GIVEN RECORDS Block Start

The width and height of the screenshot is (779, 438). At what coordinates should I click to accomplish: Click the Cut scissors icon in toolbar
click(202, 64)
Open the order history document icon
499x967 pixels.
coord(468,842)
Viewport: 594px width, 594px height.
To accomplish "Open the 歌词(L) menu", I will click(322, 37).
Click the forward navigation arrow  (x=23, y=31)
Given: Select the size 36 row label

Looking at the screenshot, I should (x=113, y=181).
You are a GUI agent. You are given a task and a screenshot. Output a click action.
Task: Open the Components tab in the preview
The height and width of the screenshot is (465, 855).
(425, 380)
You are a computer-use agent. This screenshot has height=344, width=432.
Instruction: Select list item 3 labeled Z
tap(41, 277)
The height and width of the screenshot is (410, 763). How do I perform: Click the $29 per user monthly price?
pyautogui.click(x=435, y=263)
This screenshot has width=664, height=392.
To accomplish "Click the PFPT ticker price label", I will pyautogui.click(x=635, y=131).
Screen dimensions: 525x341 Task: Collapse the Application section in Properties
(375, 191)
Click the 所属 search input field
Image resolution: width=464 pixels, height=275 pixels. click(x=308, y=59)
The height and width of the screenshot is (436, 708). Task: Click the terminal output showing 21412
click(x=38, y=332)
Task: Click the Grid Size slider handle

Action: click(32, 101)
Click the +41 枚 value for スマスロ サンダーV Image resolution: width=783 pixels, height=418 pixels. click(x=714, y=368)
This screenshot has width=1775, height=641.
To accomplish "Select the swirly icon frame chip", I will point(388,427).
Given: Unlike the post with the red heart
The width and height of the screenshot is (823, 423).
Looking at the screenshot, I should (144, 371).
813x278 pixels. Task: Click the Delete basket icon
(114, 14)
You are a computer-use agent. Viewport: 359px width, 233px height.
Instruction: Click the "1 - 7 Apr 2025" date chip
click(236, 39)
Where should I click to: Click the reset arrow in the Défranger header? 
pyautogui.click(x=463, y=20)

GIVEN RECORDS Block End

## [YOUR INSTRUCTIONS]
Please copy all of the data above exactly.

## [RESPONSE TO THE EXERCISE]
The width and height of the screenshot is (779, 438). At what coordinates should I click to accomplish: Click the Cut scissors icon in toolbar
click(202, 64)
Open the order history document icon
499x967 pixels.
coord(468,842)
Viewport: 594px width, 594px height.
To accomplish "Open the 歌词(L) menu", I will click(322, 37).
Click the forward navigation arrow  (x=23, y=31)
Given: Select the size 36 row label

Looking at the screenshot, I should (x=113, y=181).
You are a GUI agent. You are given a task and a screenshot. Output a click action.
Task: Open the Components tab in the preview
The height and width of the screenshot is (465, 855).
(425, 380)
You are a computer-use agent. This screenshot has height=344, width=432.
Instruction: Select list item 3 labeled Z
tap(41, 277)
The height and width of the screenshot is (410, 763). How do I perform: Click the $29 per user monthly price?
pyautogui.click(x=435, y=263)
This screenshot has width=664, height=392.
To accomplish "Click the PFPT ticker price label", I will pyautogui.click(x=635, y=131).
Screen dimensions: 525x341 Task: Collapse the Application section in Properties
(375, 191)
Click the 所属 search input field
Image resolution: width=464 pixels, height=275 pixels. click(x=308, y=59)
The height and width of the screenshot is (436, 708). Task: Click the terminal output showing 21412
click(x=38, y=332)
Task: Click the Grid Size slider handle

Action: click(32, 101)
Click the +41 枚 value for スマスロ サンダーV Image resolution: width=783 pixels, height=418 pixels. click(x=714, y=368)
This screenshot has width=1775, height=641.
To accomplish "Select the swirly icon frame chip", I will point(388,427).
Given: Unlike the post with the red heart
The width and height of the screenshot is (823, 423).
Looking at the screenshot, I should (144, 371).
813x278 pixels. Task: Click the Delete basket icon
(114, 14)
You are a computer-use agent. Viewport: 359px width, 233px height.
Instruction: Click the "1 - 7 Apr 2025" date chip
click(236, 39)
Where should I click to: Click the reset arrow in the Défranger header? 
pyautogui.click(x=463, y=20)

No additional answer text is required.